Tim was pretty bold for a fifth-grader not only did he secure advertisers for Rat Magazine from local businesses. He would personally hand out the copies, a standard sheet of paper front and back, on the sidewalk after school. Looking back it is insane how angry the teachers got about being criticized by children and how hard they worked to try and shut down the project. As an adult looking back, it was pretty cool that Tim had the passion to do this all at 11 years old. You would think it might even be encouraged. But no, it also led us to realize how stupid are teachers were. One teacher claimed we couldn't distribute copies because we were in a school zone???? and somehow she had a say over everything that happens in school zones. Others would come and rip the copies out of Tim's hand.
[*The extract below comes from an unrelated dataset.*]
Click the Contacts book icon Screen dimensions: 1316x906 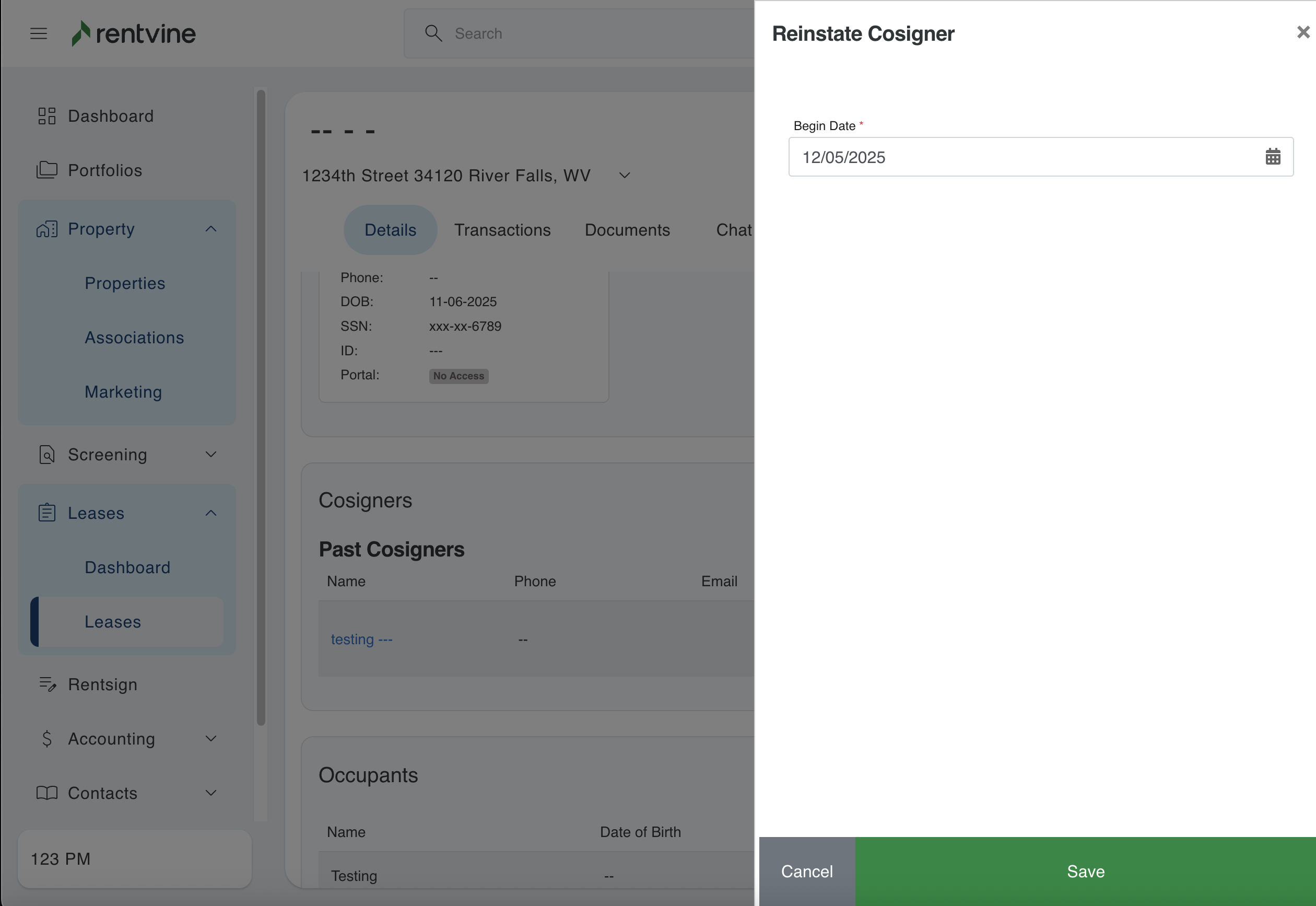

Next headline? RAT MAGAZINE SEIZED!!!!!! Not surprising his journalist parents weren't too happy to hear about this crackdown on the freedom of the press and people getting physical with their son. This is where it gets nuts.
Tim and his parents got the ACLU to sue the school district pro bono, AND THEY WON! Tim wasn't doing any of this on school time, he was handing it out after school was over, and on the sidewalk that the school doesn't own. You can't exactly rip it out of his hands either. I remember the get-together we all had to celebrate. Mind you, I was just a tag along, I wrote twice and would mostly hang out with people at the meetings. Again Tim is the hero of the story. The teachers couldn't do shit about it after that. Ha! I don't know how this anecdote from my childhood slipped my memory for so long. I think at 11 years old I didn't realize how cool what Tim was doing was and didn't think a lot about it.
Doesn't sound like this would be able to happen elsewhere in the "free world."
America is in fact, quite exceptional.
The scariest part of this scary anti-free-speech development is how readily such a large portion of the population accepts it.